After sailing through weeks of culinary challenges, nerve-wrecking tasks and enormous pressure of honouring her Bangladeshi heritage, Kishwar reached the very top of the competition and won everyone's heart both in Australia and the Indian subcontinent
The three-month-long cooking competition MasterChef Australia reached the finish line today, on July 13. The 38-year old Bangladeshi from Melbourne, Kishwar Chowdhury was declared the second runner-up of 2021.
After sailing through weeks of culinary challenges, nerve-wrecking tasks and enormous pressure of honouring her Bangladeshi heritage, Kishwar reached the very top of the competition and won everyone's hearts both in Australia and the Indian subcontinent.
Justin Narayan, a youth Pastor of Fijian and Indian descent, was crowned the winner of MasterChef Australia 2021.
Kishwar served smoked rice water with Aloo Bhorta and fried sardines at the grand finale of MasterChef Australia and wowed the judges with the simplicity of her dish.
“This is the type of food you wouldn’t see anywhere. It feels scary, but it also feels extremely rewarding to do this as my finale dish,” she said to the judges.

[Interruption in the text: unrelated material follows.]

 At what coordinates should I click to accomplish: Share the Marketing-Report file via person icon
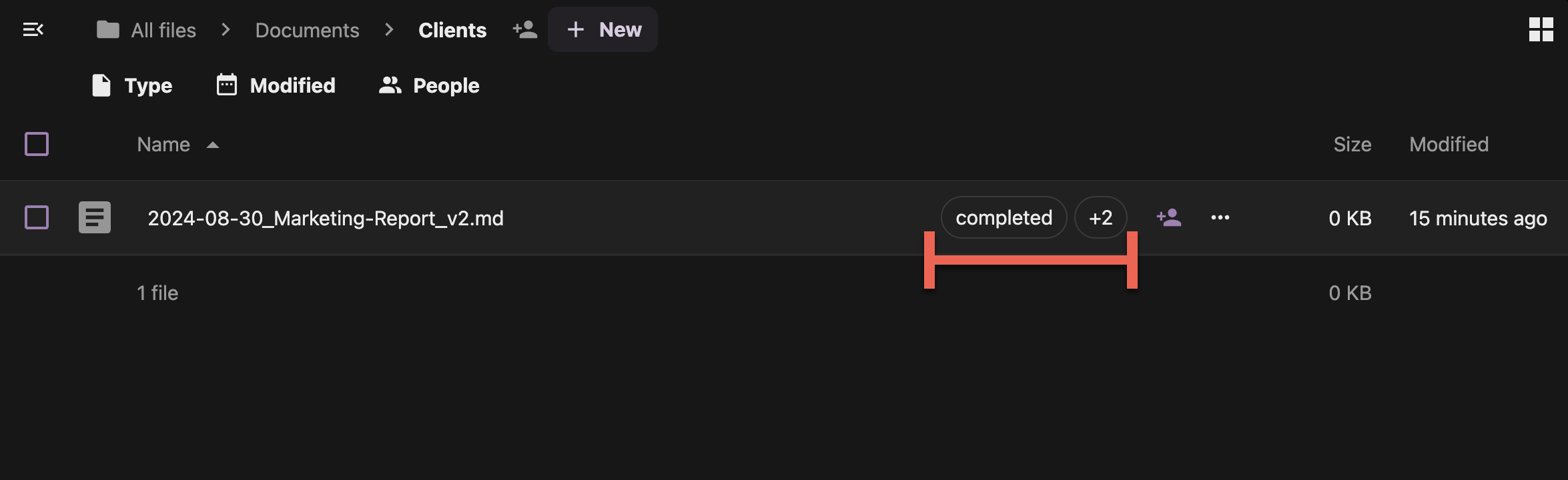[1169, 217]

Judges called her finale dish “unbelievable.” Jock Zonfrillo said, “My mouth is still watering. It is such a beautiful contrast. Mellissa Leong said that Kishwar’s dish was “powerful with flavor and powerful with history.”
She competed against Pete Campbell and Justin Narayan on July 12-13 in a two part grand finale. During the grand finale Pressure Test, all three of the final contestants had to recreate a dessert item, which tested their resilience.
Pete and Kishwar were declared the first and second runner-ups, respectively.
Kishwar recounted that her best memory in the kitchen was meeting the Malaysian-born Australian cook Poh Ling Yeow.
"My best memory in MasterChef Australia has to be meeting Poh. I used to sit at home watching Poh and she is such an inspiration to me. So cooking for her was the absolute best day in this kitchen."
The 38-year old Bangladeshi from Victoria, Australia, Kishwar brought classic local dishes -- including "Kala Bhuna,” " KhashirRezala," "Fuchka-Chotpoti," "Macher-Jhol," "Bhapa Mach," and other delicacies, all the way to MasterChef kitchen on previous episodes.
The mother of two wants to write a Bangladeshi cookbook to keep the legacy of her family alive.
"A lot of the food that we cook has been passed down from my ancestors," the talented cook said in an interview to Dhaka Tribune. "It's the way we've kept our heritage alive. I love the unspoken secrecy we have in our culture to protect our special recipes."
Born and raised in Melbourne, Kishwar is married to her high-school sweetheart, Ehtesham, with whom she has two children. Prior to her MasterChef stint, she worker in her family's printing business.
She completed a Bachelor of Commerce from Monash University before obtaining her post-graduate degree in Graphic Design from the University of the Arts in London.